Please begin with the line containing "Open the JSON view link" and reproduce each line exactly until the records below end, without any pictures.

══════

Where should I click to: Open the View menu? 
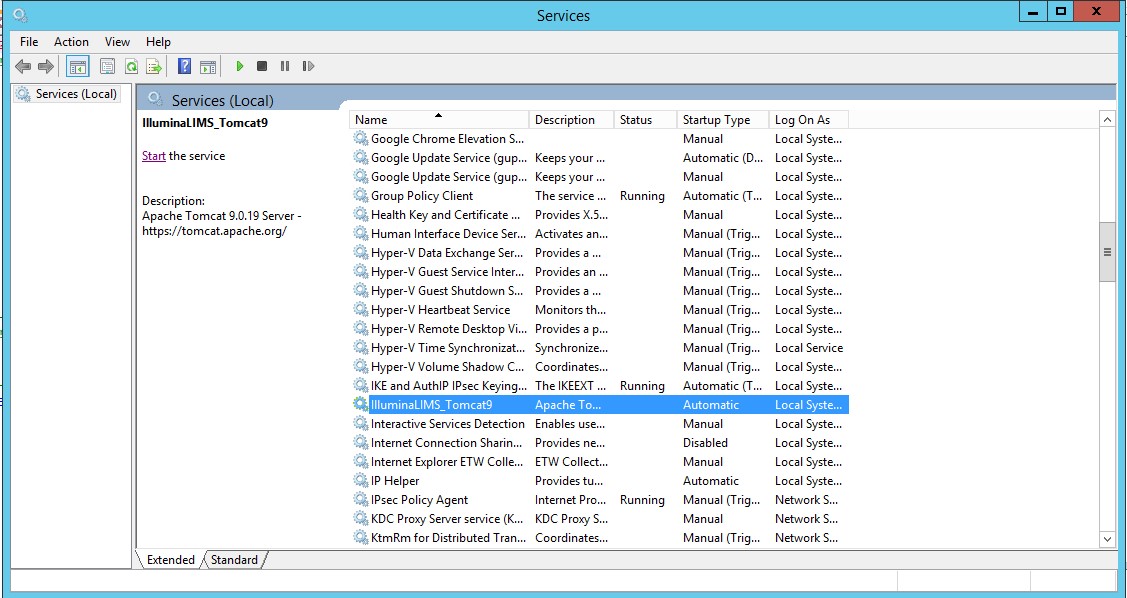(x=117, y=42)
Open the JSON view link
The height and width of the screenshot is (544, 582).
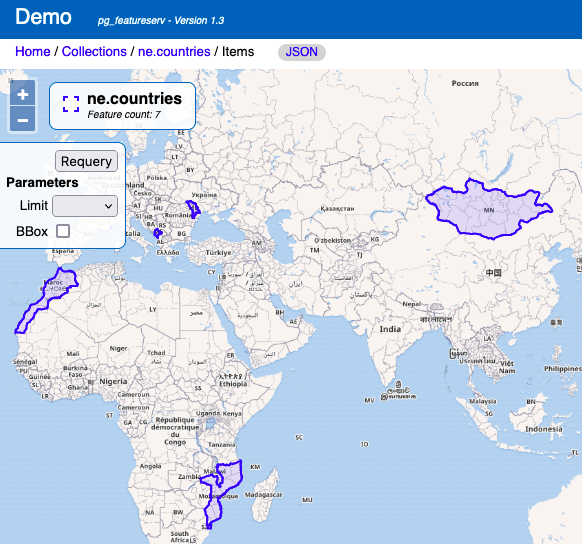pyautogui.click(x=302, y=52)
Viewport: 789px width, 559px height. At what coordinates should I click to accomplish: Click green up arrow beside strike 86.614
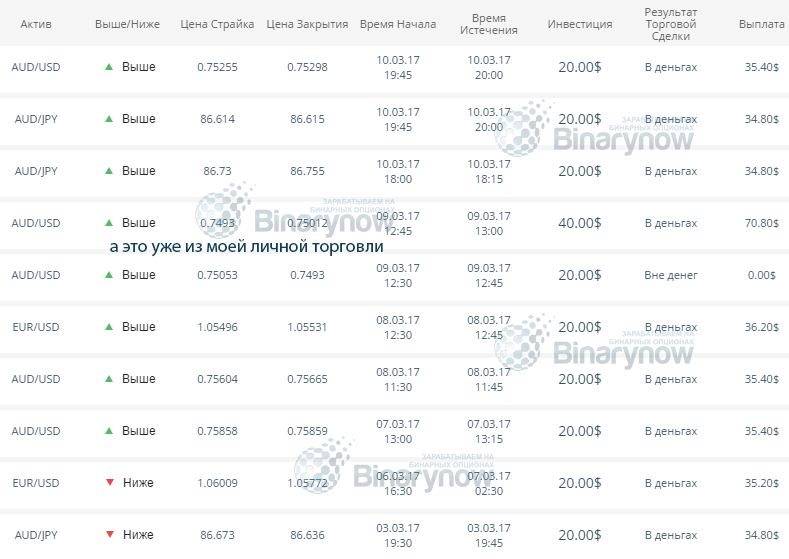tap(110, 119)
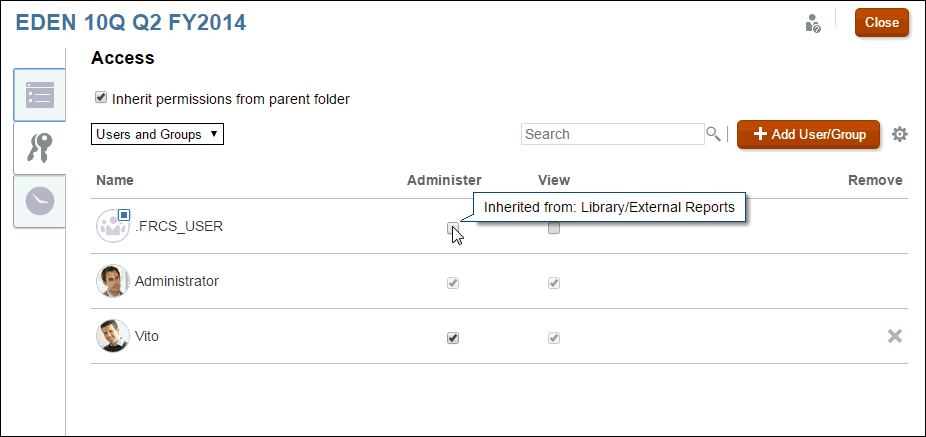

══════

→ Written reply
Open the JSON view link
The height and width of the screenshot is (544, 582).
pyautogui.click(x=302, y=52)
Viewport: 789px width, 559px height. At what coordinates should I click to accomplish: Click green up arrow beside strike 86.614
tap(110, 119)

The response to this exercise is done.